Jakarta (ANTARA) - Calon presiden nomor urut 1 Anies Baswedan mengaku tidak berencana untuk menambah dana kampanye untuk menopang keikutsertaan dalam Pemilu Presiden dan Wakil Presiden (Pilpres) 2024.

Anies menegaskan bahwa ia bersama calon wakil presiden Muhaimin Iskandar berkontestasi dalam Pilpres sebagai gerakan rakyat, sehingga akan lebih banyak mengandalkan iuran.

"Tidak (menambah). Ini memang di mana-mana patungan betul-betul, iuran. Jadi ini adalah gerakan rakyat," kata Anies ketika ditanya terkait dana kampanye paling rendah berdasarkan data dari Komisi Pemilihan Umum (KPU) RI di Jakarta, Rabu malam.

Ia mencontohkan alat peraga kampanye seperi baliho dan spanduk Anies-Muhaimin (AMIN) berasal dari sumbangan masyarakat, sehingga meski dana kampanye mereka paling rendah tapi sudah dirasa cukup.

Menurut Anies kekuatan iuran atau patungan dalam memperjuangkan kepemimpinan masa depan ini merupakan wujud gerakan rakyat yang ingin adanya perubahan.
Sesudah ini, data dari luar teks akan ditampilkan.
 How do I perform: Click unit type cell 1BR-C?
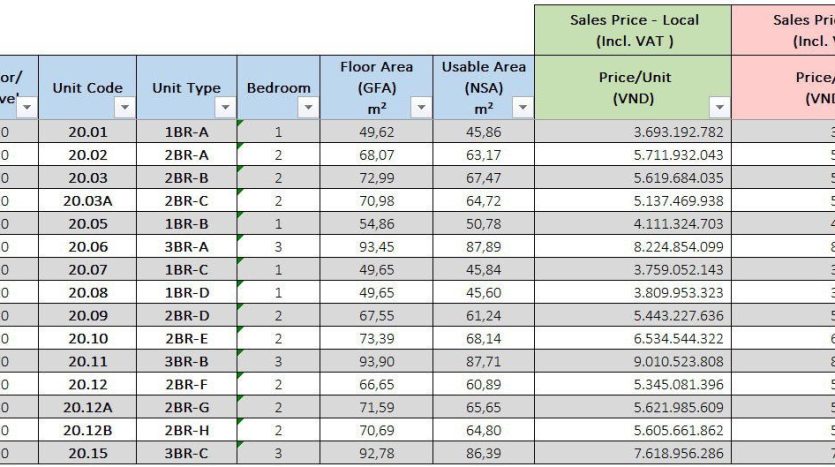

Ia menjelaskan bahwa apa yang terjadi saat ini bukti nyata gerakan masyarakat, sehingga ia bertambah semangat untuk terus berkampanye dan nantinya bisa terpilih sebagai presiden 2024. "Itu yang membuat kami semakin bersemangat. Kalau ini bukan top-down, ini adalah gerakan yang melibatkan semua," kata Anies.

KPU merilis data dana awal kampanye pasangan AMIN sebesar Rp1 miliar dan itu menjadi angka terkecil dibandingkan dua pasangan lain.

KPU telah menetapkan tiga pasangan calon presiden dan wakil presiden menjadi peserta Pemilu Presiden dan Wakil Presiden (Pilpres) 2024.

Baca juga: Dukungan JK ke capres Anies lebih besar dari sekadar masuk struktur tim
Baca juga: Capres Prabowo-Gibran akan bangun 10 kota inovasi mandiri

Hasil Pengundian dan penetapan nomor urut peserta Pilpres 2024 pada Selasa, (14/11), pasangan Anies Baswedan-Muhaimin Iskandar nomor urut 1, Prabowo Subianto-Gibran Rakabuming Raka nomor urut 2, dan Ganjar Pranowo-Mahfud MD nomor urut 3.

KPU juga telah menetapkan masa kampanye mulai 28 November 2023 hingga 10 Februari 2024. Kemudian, jadwal pemungutan suara pada 14 Februari 2024.